### What you should do
Answer each question using only the course descriptions below:
(a) In the organic chemistry course, what must students be present for during one of the first two classes?
(b) In the human physiology course, what overview will be presented in addition to the body systems?
(c) What mathematical background does the complex analysis course require?

### Passage
ORGANIC CHEMISTRY: This course combines lectures, laboratory experiments, and demonstrations to provide an introduction to the principles and exciting frontiers of organic chemistry. Students will be introduced to the synthesis of organic compounds and the reaction mechanisms. Lecture topics will include: chemical bonds, structural theory and reactivity, design and synthesis of organic molecules, and spectroscopic techniques (UV-Vis, IR, NMR) for structure determination. Experiments will introduce common techniques employed in organic chemistry and will include: extraction, recrystallization, thin layer and column chromatography, reflux, and distillation. Note that students must be present for one of the first two classes for mandatory safety training.

BIOTECHNOLOGY AND BIOENGINEERING: Biotechnology and bioengineering have transformed the world around us for countless fields, from medicine to agriculture. In this course, students will learn the fundamentals of biology and biochemistry and how scientists have taken these biological systems and engineered them to produce life-saving insulin, drought-resistant crops, COVID-19 tests, and many more topics. In each class we will learn about at least one biotechnology breakthrough, how it works, and have discussions on the greater impacts of these breakthroughs.

HUMAN PHYSIOLOGY: This course provides an introduction to the major systems of the human body, including the cardiovascular, respiratory, digestive, endocrine, immune, and nervous systems. Discussions will progress from general system structure to function on a cellular level. An overview of pathology and current research will also be presented.

EXPLORING THE COMPLEX: AN INTRODUCTION TO COMPLEX ANALYSIS: This course will provide an introduction to the fascinating field of complex analysis. Complex analysis is a branch of mathematics that studies complex functions, which are functions that map complex numbers to other complex numbers. In this course, we will explore the properties and behavior of these functions, which can help us understand and solve problems in many different fields. After examining the basic properties of complex numbers, including complex arithmetic, complex conjugation, and the geometry of the complex plane, we will move on to more advanced topics, such as complex differentiation and integration, the Cauchy-Riemann equations, and the Cauchy integral theorem. One of the key concepts we will study in this course is analyticity, which is the property that allows us to differentiate complex functions. We will explore the relationship between analytic functions and the geometry of the complex plane and see how analytic functions can be used to solve problems in physics, engineering, and other fields. Other topics that we may cover include complex power series, Laplace and Fourier transforms, and singularities. We will also examine the application of complex analysis to a variety of different problems, including fluid dynamics, electrical engineering, and number theory. No special mathematical background is required for this course.

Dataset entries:
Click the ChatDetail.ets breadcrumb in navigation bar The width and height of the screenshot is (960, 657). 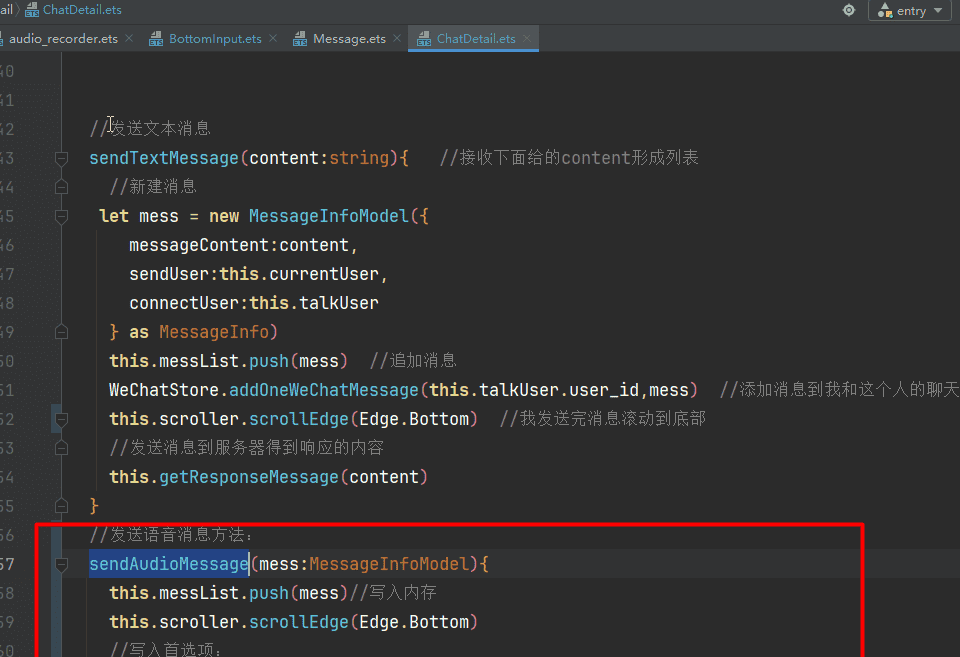tap(81, 10)
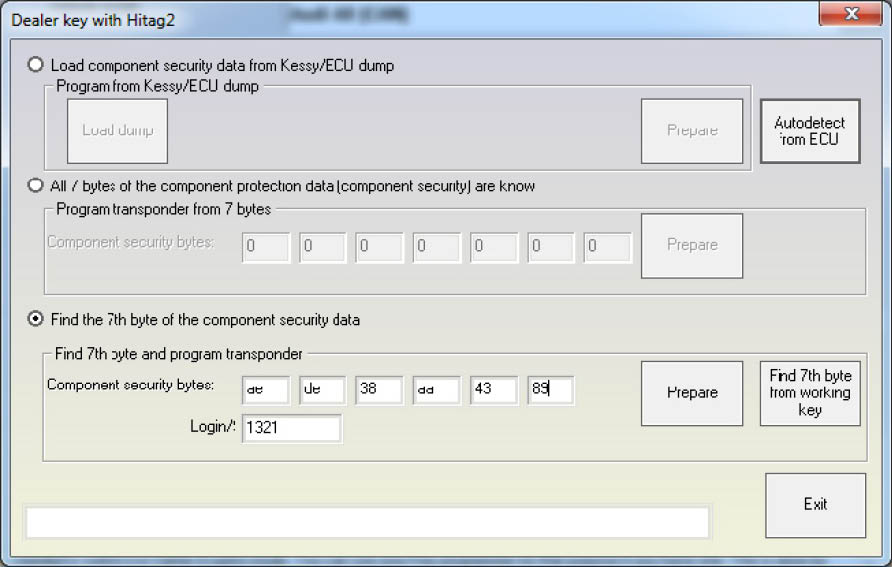Screen dimensions: 892x567
Task: Select the security byte field containing 89
Action: 551,390
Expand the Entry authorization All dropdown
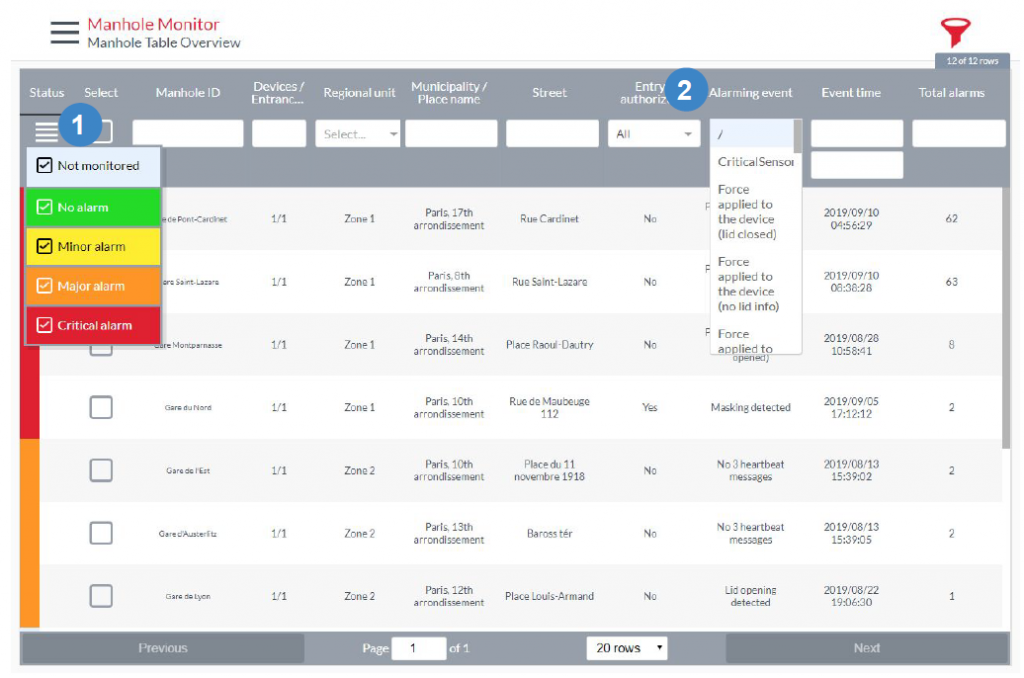 [x=654, y=134]
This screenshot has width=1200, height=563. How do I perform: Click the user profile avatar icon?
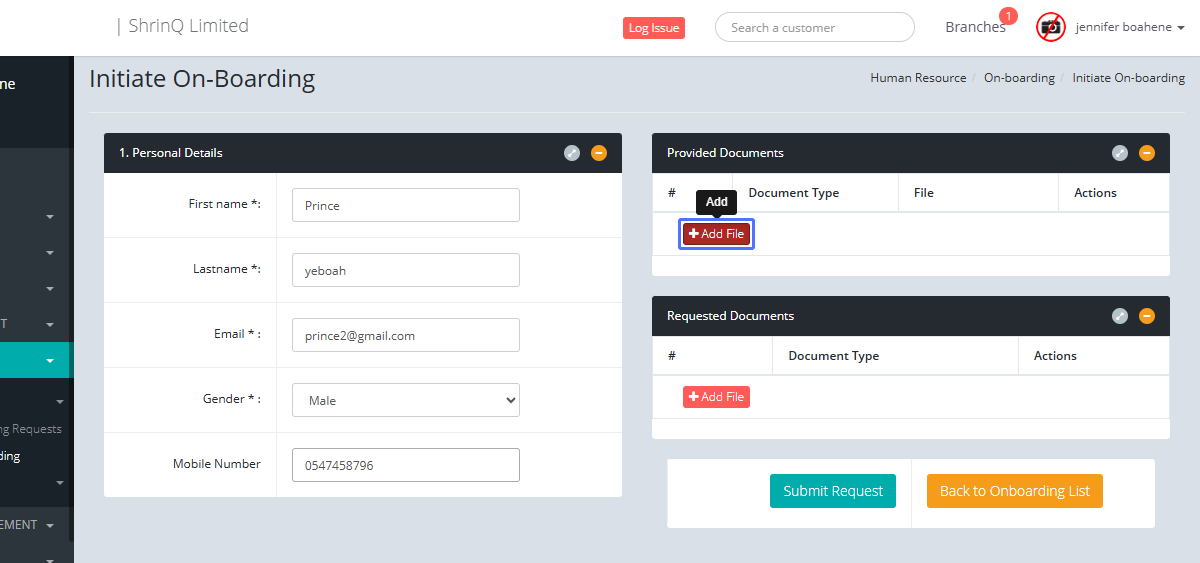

### Result of the exercise
(a) Mandatory safety training.
(b) An overview of pathology and current research.
(c) No special mathematical background is required.